Voltaire? Volare!

It is apparent that someone has pointed out this fabulous blog to the vile and execrable Kookie Shitlips. Of course, Kookie is “disturbed“, so it is in her nature to point out a couple of posts we have made concerning her. She typed in the urls of two posts (her catfish experience with the mysterious Tripcode and a post concerning her usage of RevolverMaps) into the scrolling chat description window above the chat area. One aspect of her scrolling message does puzzle me mightily. Who the fuck is Voltaire?
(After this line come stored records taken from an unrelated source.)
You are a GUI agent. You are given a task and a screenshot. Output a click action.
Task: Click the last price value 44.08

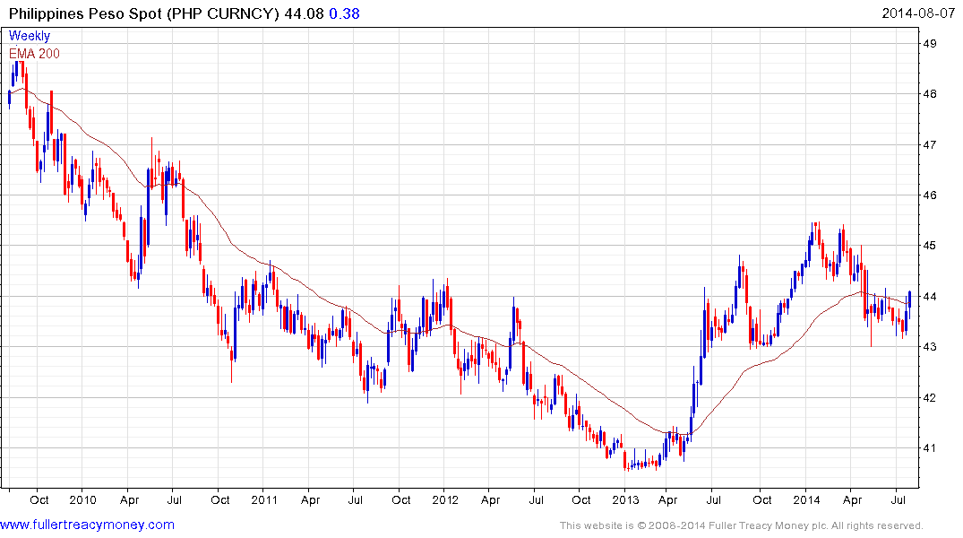(304, 13)
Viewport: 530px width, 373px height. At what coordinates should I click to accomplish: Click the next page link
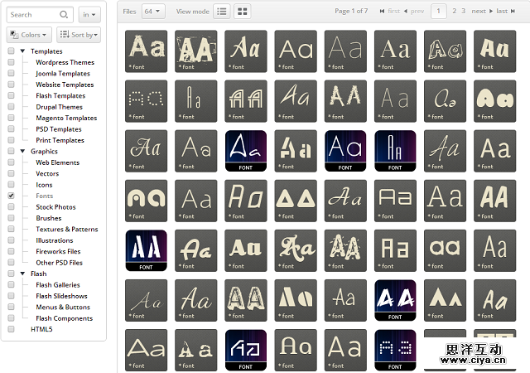pyautogui.click(x=479, y=12)
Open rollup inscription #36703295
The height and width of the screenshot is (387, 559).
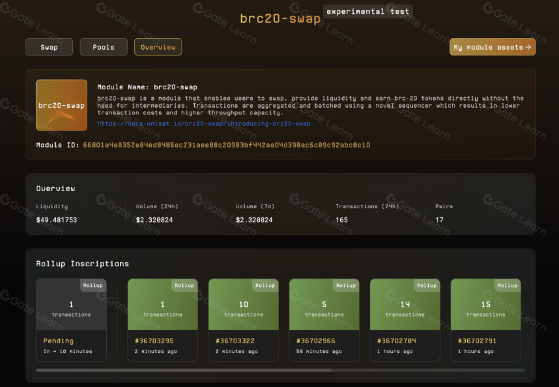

Now I am going to go well out on a limb here and make an assumption. I am ASSUMING that Cookie is not referring to the historical personage known as “Voltaire” (real name: Fran├žois-Marie Arouet), but is instead referring to some chat room wag who uses Voltaire as a user ID. This is not a safe assumption on my part. Given this antediluvian harridan’s grandiose delusions, she may actually believe that Voltaire is alive, well, and writing about her.
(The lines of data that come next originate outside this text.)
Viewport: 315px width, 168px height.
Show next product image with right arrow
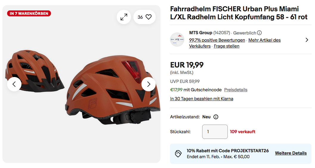(149, 84)
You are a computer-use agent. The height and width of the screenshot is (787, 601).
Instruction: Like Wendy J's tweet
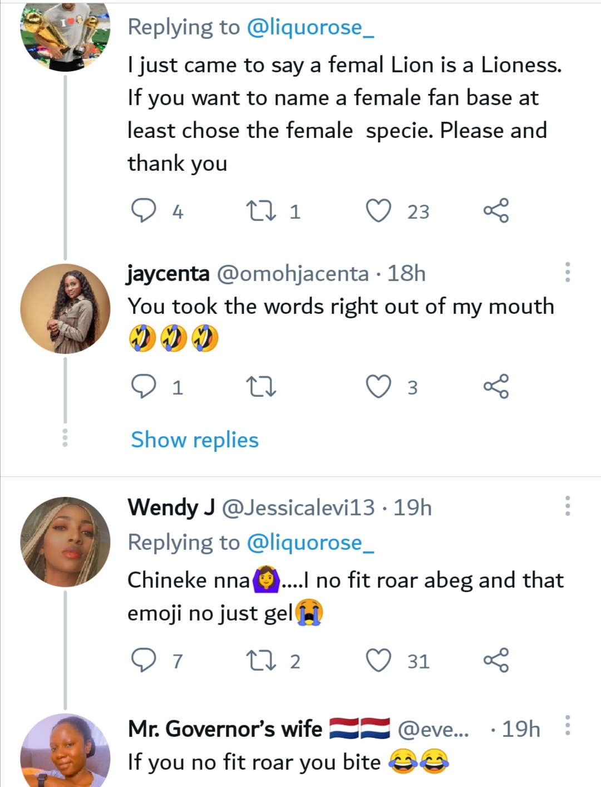pos(378,661)
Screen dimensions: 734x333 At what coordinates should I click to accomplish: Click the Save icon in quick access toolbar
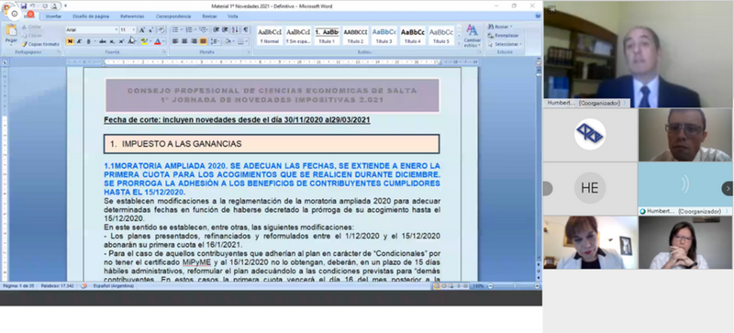(24, 6)
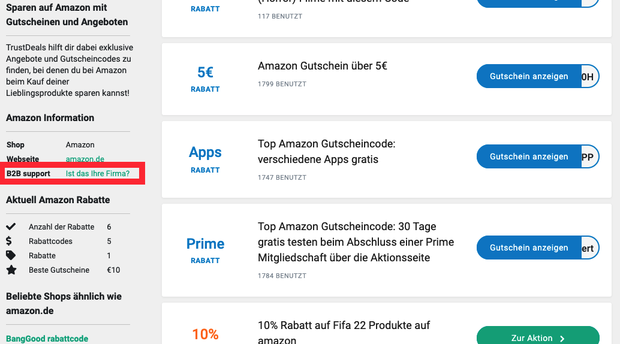Click the orange '10%' discount label
The width and height of the screenshot is (620, 344).
205,334
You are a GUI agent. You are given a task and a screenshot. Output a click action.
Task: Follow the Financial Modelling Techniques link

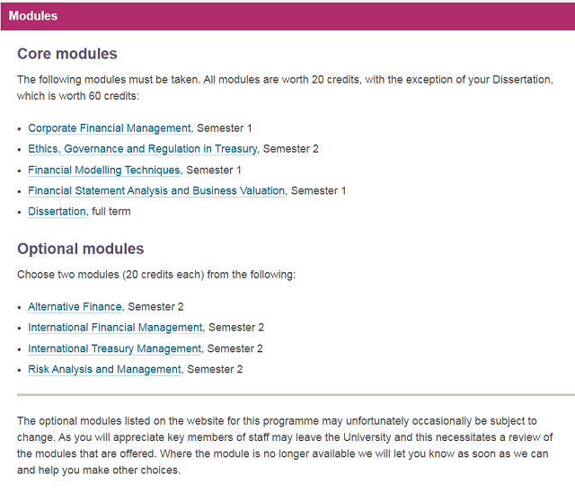coord(104,170)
In any event, “Voltaire” is not a name that myself or Cocoa has ever used on any social broadcasting site. PremiumHogwash is now and has always been authored by myself and the esteemed Cocoa Black, and neither of us are fans of the cheese eating surrender monkeys. Any attempt by Kookie to credit this blog to Voltaire is purely the result of an Elavil induced psychosis.


Woe is me. Everyone hates me.

This Post Has 2 Comments

  1. HandsomeMork

    And so the mystery of “Voltaire” is solved, due to some fortuitously timed lurking on the Ivlog.
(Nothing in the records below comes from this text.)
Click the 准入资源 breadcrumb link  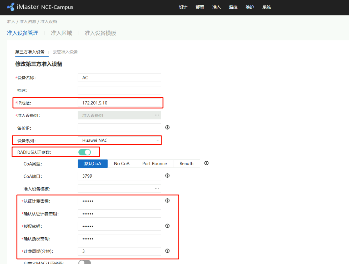tap(28, 22)
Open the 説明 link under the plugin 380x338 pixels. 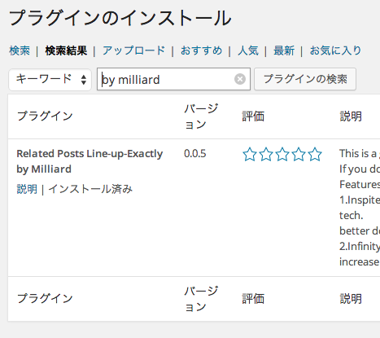(27, 189)
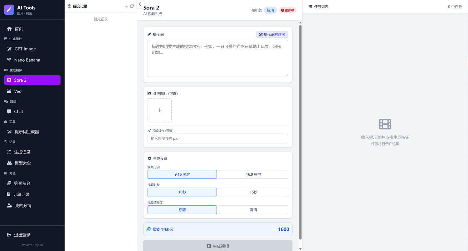
Task: Click the film icon in empty task list
Action: pos(385,124)
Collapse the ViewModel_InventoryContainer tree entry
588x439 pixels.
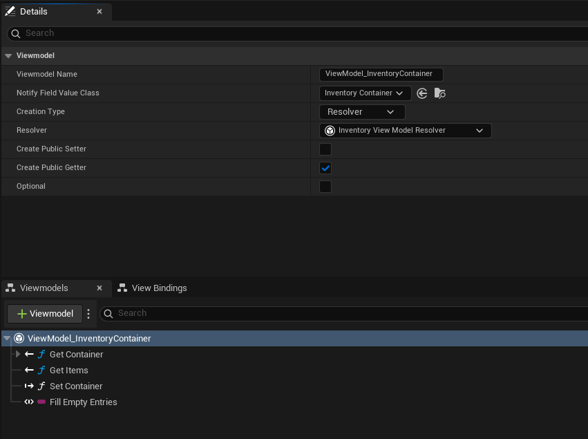tap(6, 338)
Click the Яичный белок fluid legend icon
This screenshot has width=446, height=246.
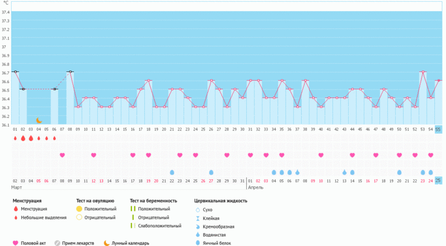coord(198,243)
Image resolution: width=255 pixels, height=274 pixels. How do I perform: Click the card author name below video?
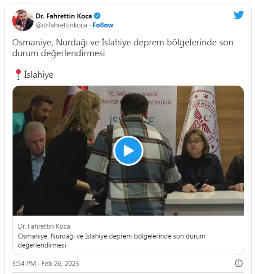[44, 226]
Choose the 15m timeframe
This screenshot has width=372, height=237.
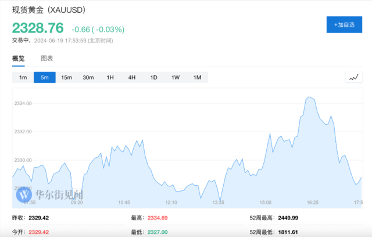tap(66, 77)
    Reader’s Digest version: The Kookstress perceived the quality of our prose to be on par with Voltaire, and labeled us accordingly.

    Now, some clarifications are in order, as Cookie has decided that Candy Rayne, the semi-literate star of soft-core pr0n films, is the author of PremiumHogwash.

    We are NOT: Candy Rayne, Oxygene, any French person (living or dead), Adam Payne, Thomas Paine, or John Wayne.

    We ARE: Cocoa Black and HandsomeMork.

    Accept no substitutes.

  2. HandsomeMork

    The humor never ends.

    Having discovered that her gal pal, Miss C. Rayne isn’t the author of this blog, she has now decided that the writers here are demented, not fit to be 5th graders, brain damaged, etc., etc.

    On the other hand, she decided to link to us on her Twitter page… because WE are the idiots.


    edit: I sent the omniscient Shitlips to the dictionary to look up “execrable”. I guess they don’t teach English in the New York City school system.